> GIVEN PASSAGE

Let's start with a simple example, where flatMap is applied on an observable with a single value. values will emit a single value, 2. flatMap will turn it into an observable that is the range between 0 and 2. The values in this observable are emitted in the final observable.

Observable<Integer> values = Observable.just(2);

values
    .flatMap(i -> Observable.range(0,i))
    .subscribe(new PrintSubscriber("flatMap"));

Output

flatMap: 0
flatMap: 1
flatMap: Completed

When flatMap is applied on an observable with multiple values, each value will produce a new observable. values will emit 1, 2 and 3. The resulting observables will emit the values [0], [0,1] and [0,1,2], respectively. The values will be flattened together into one observable: the one that is returned by flatMap.

Observable<Integer> values = Observable.range(1,3);

values
    .flatMap(i -> Observable.range(0,i))
    .subscribe(new PrintSubscriber("flatMap"));

Output

flatMap: 0
flatMap: 0
flatMap: 1
flatMap: 0
flatMap: 1
flatMap: 2
flatMap: Completed

Much like map, flatMap's input and output type are free to differ. In the next example, we will transform integers into Character

Observable<Integer> values = Observable.just(1);

values
    .flatMap(i -> 
        Observable.just(
            Character.valueOf((char)(i+64))

> RECORDED INFORMATION

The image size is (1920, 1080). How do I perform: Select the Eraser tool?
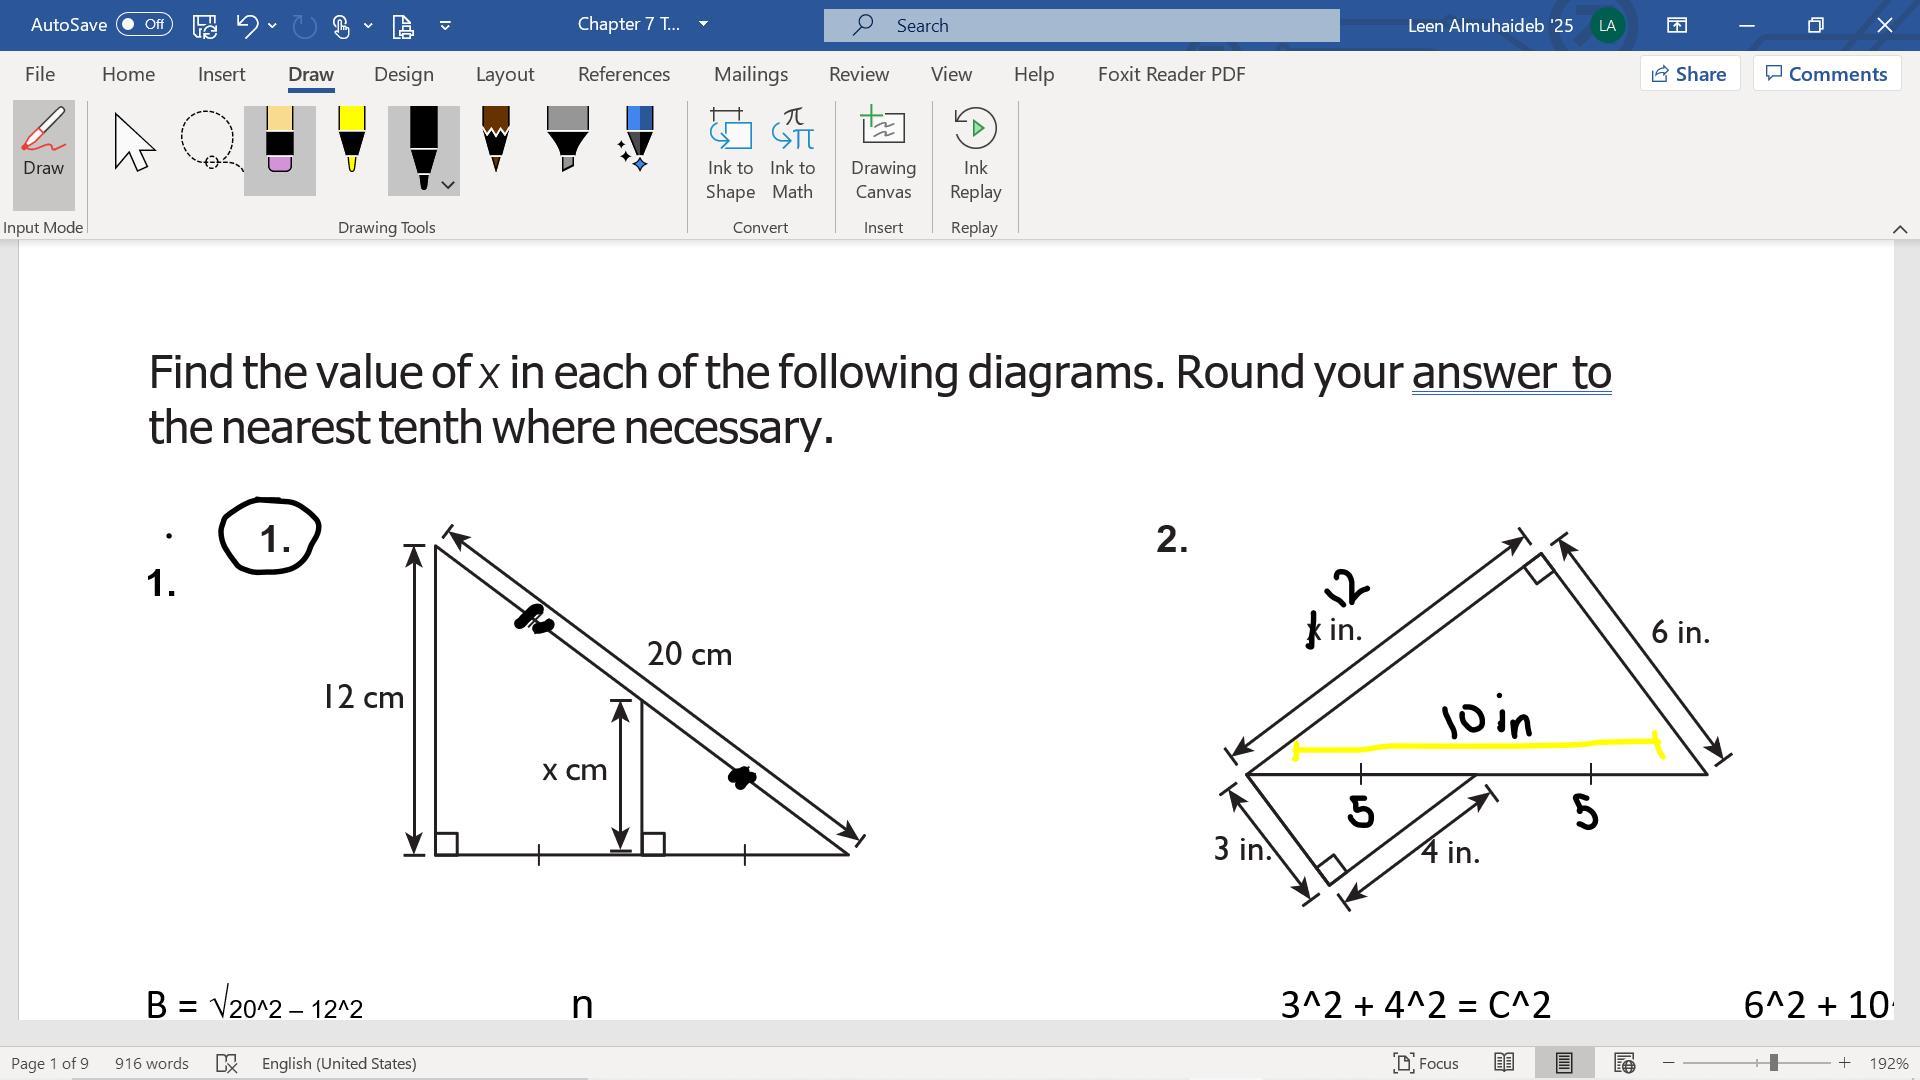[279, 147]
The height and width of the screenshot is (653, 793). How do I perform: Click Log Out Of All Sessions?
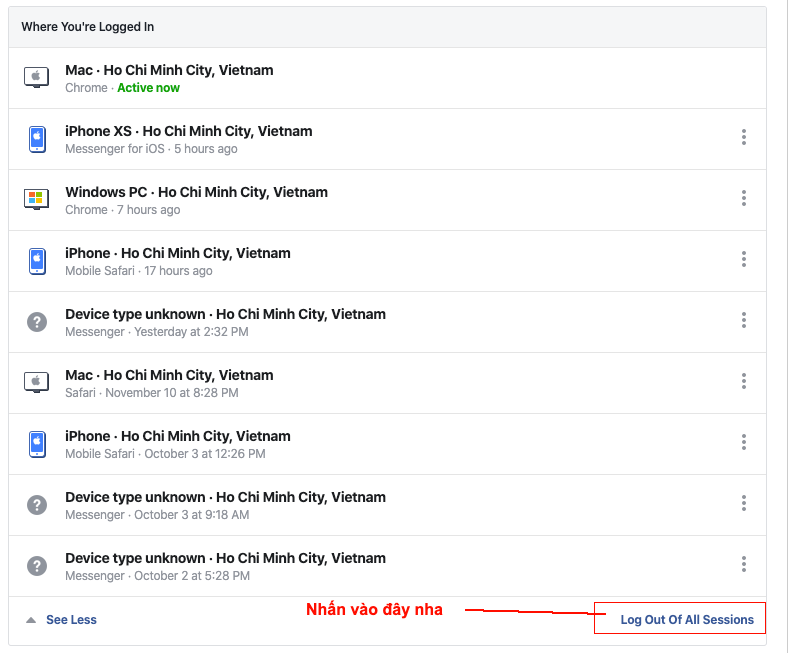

> WHAT THIS EXERCISE ASKS
A. In the flatMap passage, do these statements agree with the text? Answer yes or no for each, and quote the words of the text that decide it. (i) Applying flatMap to an observable with several values gives each value its own new observable. (ii) flatMap's output type must be the same as its input type. (iii) In the second example, values emits 1, 2 and 3.
B. Transcribe the part of the flatMap passage that starts with "Let's start with" and goes on through "the final observable.".

> RESULTS
A.
(i) Yes: "each value will produce a new observable."
(ii) No: "Much like map, flatMap's input and output type are free to differ."
(iii) Yes: "values will emit 1, 2 and 3."

B.
Let's start with a simple example, where flatMap is applied on an observable with a single value. values will emit a single value, 2. flatMap will turn it into an observable that is the range between 0 and 2. The values in this observable are emitted in the final observable.